TASK PROMPT |
Can you put each line of the records below into a numbered list, leaving out any blank lines?

RECORD SET |
###

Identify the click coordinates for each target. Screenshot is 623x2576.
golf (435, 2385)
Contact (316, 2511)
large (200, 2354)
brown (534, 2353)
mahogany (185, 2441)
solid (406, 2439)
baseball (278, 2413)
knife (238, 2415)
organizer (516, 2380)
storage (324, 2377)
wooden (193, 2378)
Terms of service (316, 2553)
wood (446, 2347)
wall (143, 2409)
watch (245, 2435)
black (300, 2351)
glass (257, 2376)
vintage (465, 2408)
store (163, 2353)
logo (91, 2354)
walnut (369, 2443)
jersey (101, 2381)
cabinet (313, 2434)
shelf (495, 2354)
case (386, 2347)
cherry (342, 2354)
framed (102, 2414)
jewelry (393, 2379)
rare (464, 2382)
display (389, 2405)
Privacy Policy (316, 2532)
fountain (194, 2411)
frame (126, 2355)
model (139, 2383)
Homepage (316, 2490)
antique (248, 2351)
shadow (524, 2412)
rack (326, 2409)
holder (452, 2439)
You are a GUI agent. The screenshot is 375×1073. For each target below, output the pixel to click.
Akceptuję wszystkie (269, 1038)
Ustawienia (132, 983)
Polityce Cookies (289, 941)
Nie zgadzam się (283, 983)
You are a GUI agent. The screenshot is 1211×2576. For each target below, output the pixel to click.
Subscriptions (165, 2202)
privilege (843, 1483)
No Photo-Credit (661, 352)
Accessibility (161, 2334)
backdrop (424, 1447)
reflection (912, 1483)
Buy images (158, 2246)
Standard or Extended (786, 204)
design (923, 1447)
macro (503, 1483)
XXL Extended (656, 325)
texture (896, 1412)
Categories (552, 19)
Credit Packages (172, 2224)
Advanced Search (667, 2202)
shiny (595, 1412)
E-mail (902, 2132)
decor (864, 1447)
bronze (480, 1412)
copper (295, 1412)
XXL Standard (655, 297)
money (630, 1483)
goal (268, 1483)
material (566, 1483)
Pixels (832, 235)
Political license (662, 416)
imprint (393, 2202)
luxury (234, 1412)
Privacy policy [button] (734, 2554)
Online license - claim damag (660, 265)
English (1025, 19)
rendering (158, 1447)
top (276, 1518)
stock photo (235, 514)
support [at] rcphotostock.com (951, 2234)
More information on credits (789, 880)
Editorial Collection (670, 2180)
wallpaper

###

REPLY |
1. Identify the click coordinates for each target. Screenshot is 623x2576.
2. golf (435, 2385)
3. Contact (316, 2511)
4. large (200, 2354)
5. brown (534, 2353)
6. mahogany (185, 2441)
7. solid (406, 2439)
8. baseball (278, 2413)
9. knife (238, 2415)
10. organizer (516, 2380)
11. storage (324, 2377)
12. wooden (193, 2378)
13. Terms of service (316, 2553)
14. wood (446, 2347)
15. wall (143, 2409)
16. watch (245, 2435)
17. black (300, 2351)
18. glass (257, 2376)
19. vintage (465, 2408)
20. store (163, 2353)
21. logo (91, 2354)
22. walnut (369, 2443)
23. jersey (101, 2381)
24. cabinet (313, 2434)
25. shelf (495, 2354)
26. case (386, 2347)
27. cherry (342, 2354)
28. framed (102, 2414)
29. jewelry (393, 2379)
30. rare (464, 2382)
31. display (389, 2405)
32. Privacy Policy (316, 2532)
33. fountain (194, 2411)
34. frame (126, 2355)
35. model (139, 2383)
36. Homepage (316, 2490)
37. antique (248, 2351)
38. shadow (524, 2412)
39. rack (326, 2409)
40. holder (452, 2439)
41. You are a GUI agent. The screenshot is 375×1073. For each target below, output the pixel to click.
42. Akceptuję wszystkie (269, 1038)
43. Ustawienia (132, 983)
44. Polityce Cookies (289, 941)
45. Nie zgadzam się (283, 983)
46. You are a GUI agent. The screenshot is 1211×2576. For each target below, output the pixel to click.
47. Subscriptions (165, 2202)
48. privilege (843, 1483)
49. No Photo-Credit (661, 352)
50. Accessibility (161, 2334)
51. backdrop (424, 1447)
52. reflection (912, 1483)
53. Buy images (158, 2246)
54. Standard or Extended (786, 204)
55. design (923, 1447)
56. macro (503, 1483)
57. XXL Extended (656, 325)
58. texture (896, 1412)
59. Categories (552, 19)
60. Credit Packages (172, 2224)
61. Advanced Search (667, 2202)
62. shiny (595, 1412)
63. E-mail (902, 2132)
64. decor (864, 1447)
65. bronze (480, 1412)
66. copper (295, 1412)
67. XXL Standard (655, 297)
68. money (630, 1483)
69. goal (268, 1483)
70. material (566, 1483)
71. Pixels (832, 235)
72. Political license (662, 416)
73. imprint (393, 2202)
74. luxury (234, 1412)
75. Privacy policy [button] (734, 2554)
76. Online license - claim damag (660, 265)
77. English (1025, 19)
78. rendering (158, 1447)
79. top (276, 1518)
80. stock photo (235, 514)
81. support [at] rcphotostock.com (951, 2234)
82. More information on credits (789, 880)
83. Editorial Collection (670, 2180)
84. wallpaper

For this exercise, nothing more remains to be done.